DIRECTION
Pull out every line in the items below that contains the word "Expand".

TASK DATA

────

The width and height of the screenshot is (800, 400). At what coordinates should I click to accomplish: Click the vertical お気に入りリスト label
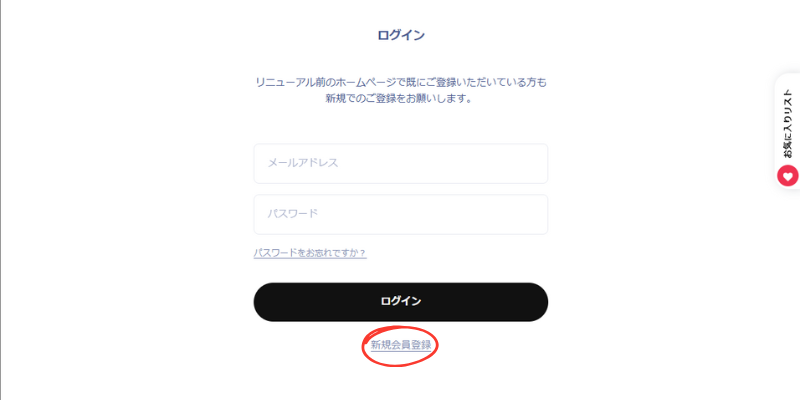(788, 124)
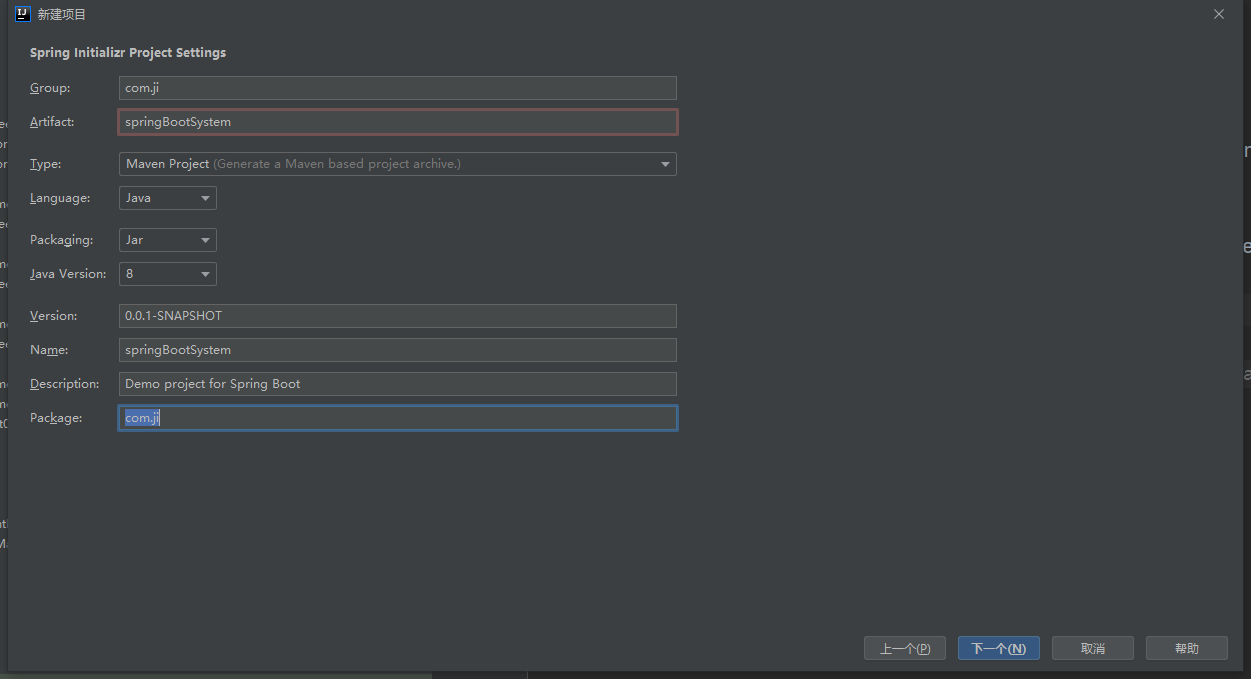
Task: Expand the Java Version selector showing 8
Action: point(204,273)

────

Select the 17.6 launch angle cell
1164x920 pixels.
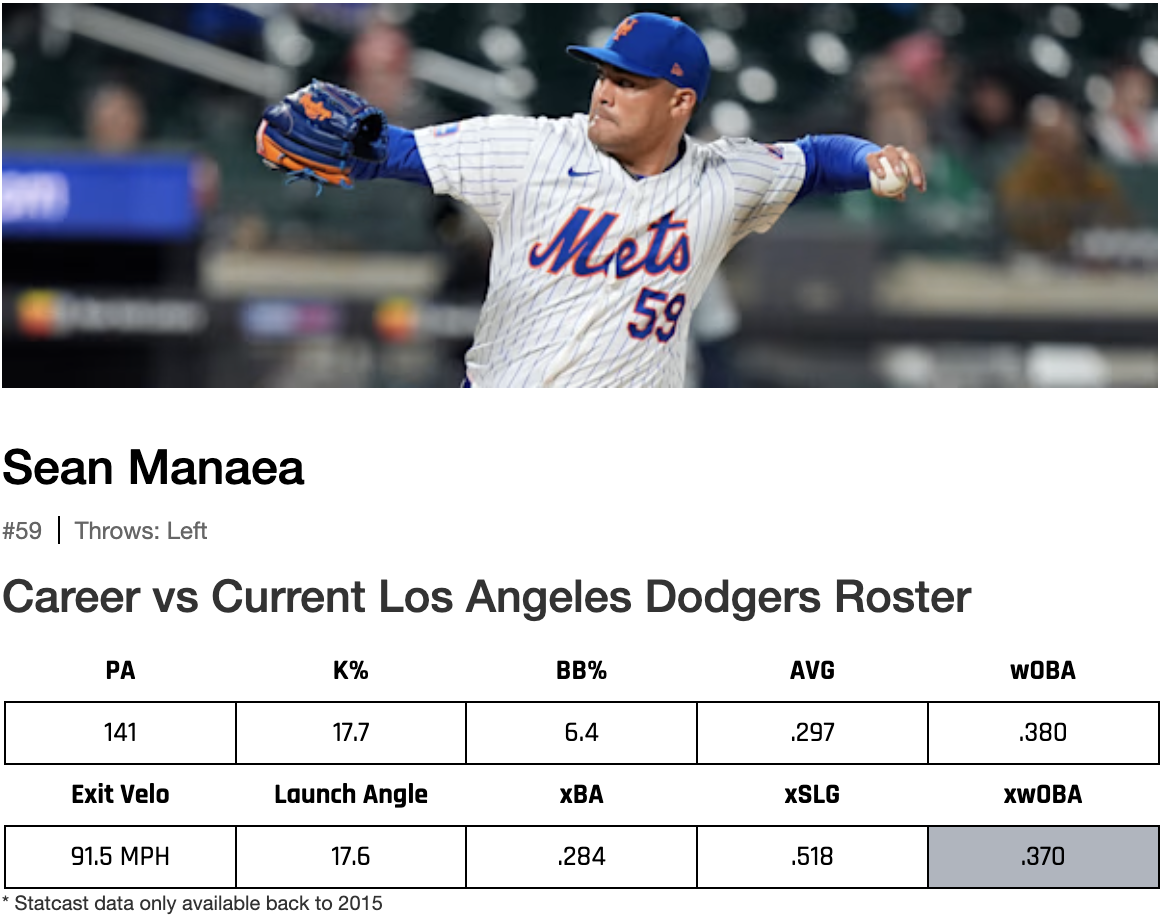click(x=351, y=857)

────

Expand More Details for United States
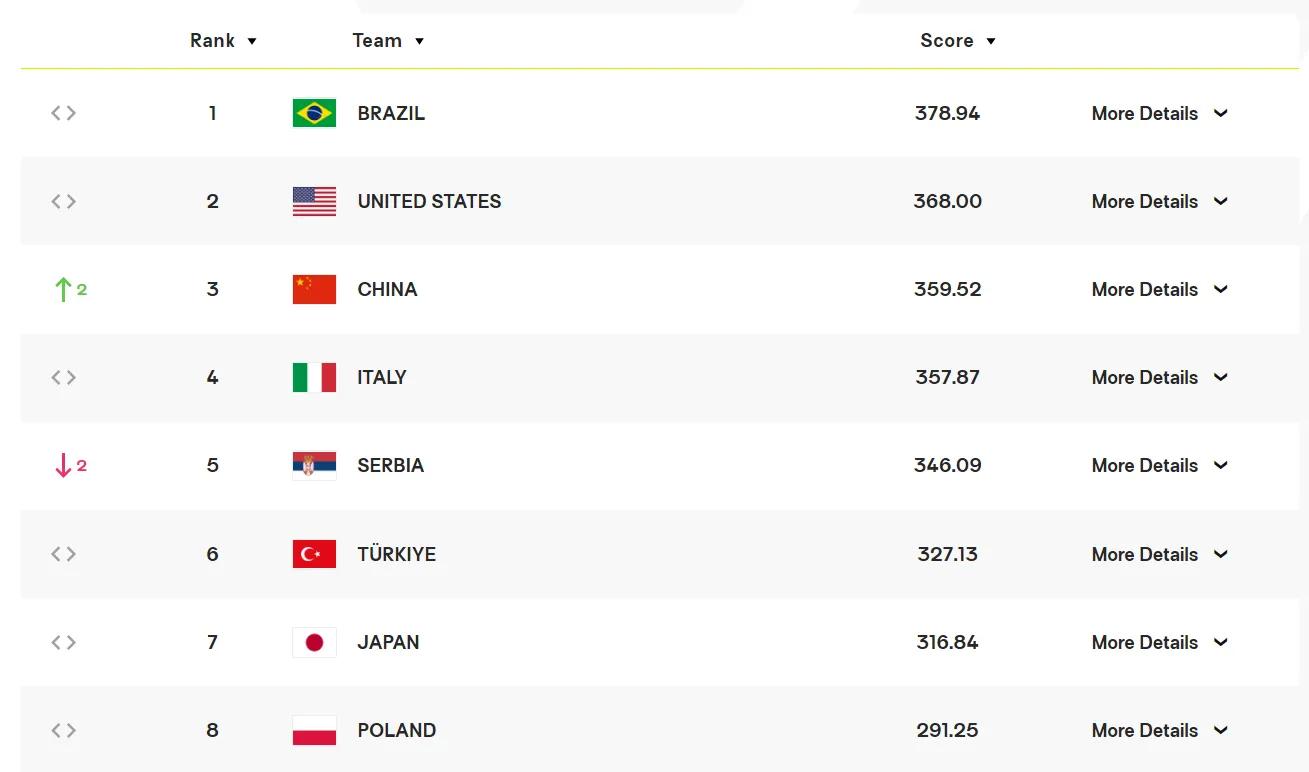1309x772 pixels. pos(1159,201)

────

RESULT OF THE TASK
Task: Expand the Java Version selector showing 8
Expand More Details for United States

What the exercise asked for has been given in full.